ABOUT
Nadine Natalie Hall was born on March 17, 1976 and is originally from Bull Bay, a small coastal community in East Rural, St Andrew Jamaica. She has completed a Bachelor of Fine Arts (BFA) degree, majoring in Textiles and Fibre Arts at the Edna Manley College of the Visual and Performing Arts, where she was enrolled from 2011-2015. She is also a graduate of Excelsior High and Harbour View Primary schools. Before embarking on her lifelong dream of becoming a Textile Designer and Fibre Artist, she has worked in Market Research as a Research Interviewer; as a Customer Service Representative; Fashion Designer and Interior Decorator. However, her earliest influences into the world of textiles were spawned from her childhood, where she would watch her mother – a dress maker – transform yards of ordinary fabrics into beautiful garments. Her interest in textile design was further influenced by her experiences in the art department at Excelsior High School, where she was exposed to silkscreen printing and leather craft. She received distinction in CXC art and was awarded Most Outstanding Art Student at her high school graduation.
As a student at Edna Manley College, Nadine embarked on several explorations with prints, fibres and textiles; and out of these explorations several outstanding works were created, which ranged from fashion, interior and fibre arts. However, her most notable bodies of works are: Sacred Bodies: 66 Names and Counting, 2014; Trapped, 2014 and Heirlooms, 2015 – which was exhibited at the Edna Manley College 2015 Rex Nettleford Arts Conference, where she was invited to do a presentation about the work. At her graduation at Edna Manley College, she received awards for her academic performance which included: The Principal’s Award for Most Outstanding Student for the School of Visual Arts and The Craft Wicker and Things Most Outstanding Researcher.

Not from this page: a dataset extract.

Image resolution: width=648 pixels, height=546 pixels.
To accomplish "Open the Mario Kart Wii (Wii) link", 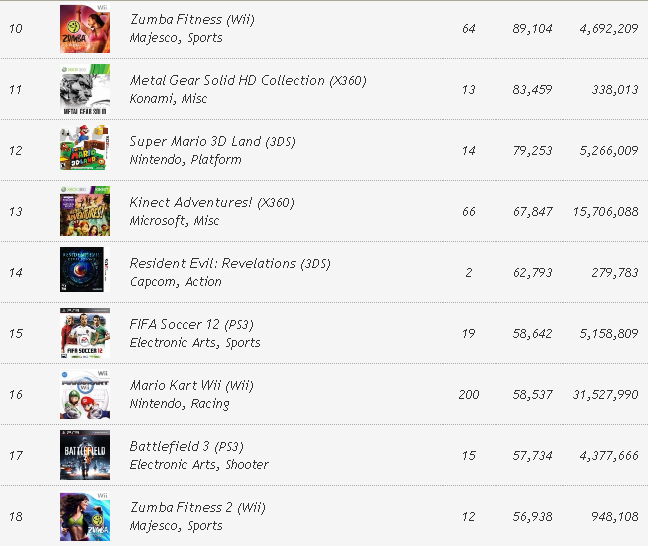I will [192, 386].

Miriam Smith – Acting Director of the School of Visual Arts – in a statement about the artist asserts: “Nadine has demonstrated her ability as an outstanding student who is recognized by faculty and students for her exceptional intellectual capacity, innovation and commitment to developing her practice. She received the highest GPA within the School of Visual Arts and presented an exceptionally well formulated project for her Final Year Independent Study presentation, which was widely regarded as the most innovative and transformative visual arts project, developed by a final year student over the past ten years, particularly within the Textile and Fibre Arts Department.”
A passionate fibre artist and avid designer of patterns and prints for fashion and interior, she hopes her works will inspire people, locally and internationally, and cause them to ponder on the roles and significance of the intangible, and how their values evolve when presented as tangible within the context of forms, figures, fibres and fabrics. The underlying aesthetic responses in her artworks are imbued and nuanced with issues relating to memory, identity, traditions,
continuation and legacies – which in her assertion- are factors which invariably influence the human spirit and experience. Her visual representations are both profound and whimsical, but spoken within a language most eloquently verbalised through explorations and introspections conceptualised through prints, fibres and fabrics.
prints, fibres and fabrics.
ARTIST STATEMENT
HEIRLOOMS inatallation is a reflection on my legacy, heritage and identity. The work depicts a celebration of my life, the influences and my journey as a textile artist and designer. It pays homage to my mother Hazel Veronica Beckett who passed in October 2013, whose life’s work as a dressmaker made an indelible impact on me. As a child I used to watch my mother sew and I was fascinated by how she would get a plain piece of fabric one day, and the next day it would be transformed into beautiful garment; I thought this was magical, and I wanted to create magic just like her. This installation celebrates who I am and what I have received as an inheritance – not as material objects – but as a legacy enshrined in everything textiles. It celebrates my gifts and talents as well as the memories I have shared with my mother: our trials, our tears, our laughter and the emotions which were often unspoken.
The overall concept of the space represents a combination of patterns, forms, colours and contrasts, which together create a kind of wonderland – my happy place. After my mom’s passing I inherited one of her most prized possessions – a hand bag – not much for an inheritance, but for me it is significant – as the only physical possession that still joins me to her and commemorates her memory. The female figures are the guardians and testators of the legacy. The fibre balloons represent the intangible possessions such as memories and experiences; in some instances all we inherit from our loved ones are treasured memories. The cracked pattern on the flooring represents a common ground – the fragility of our current existence. The repetition of circular forms reflects the perfect continuum of ritual that connects the past to the present, and the present to the future.
connects the past to the present, and the present to the future.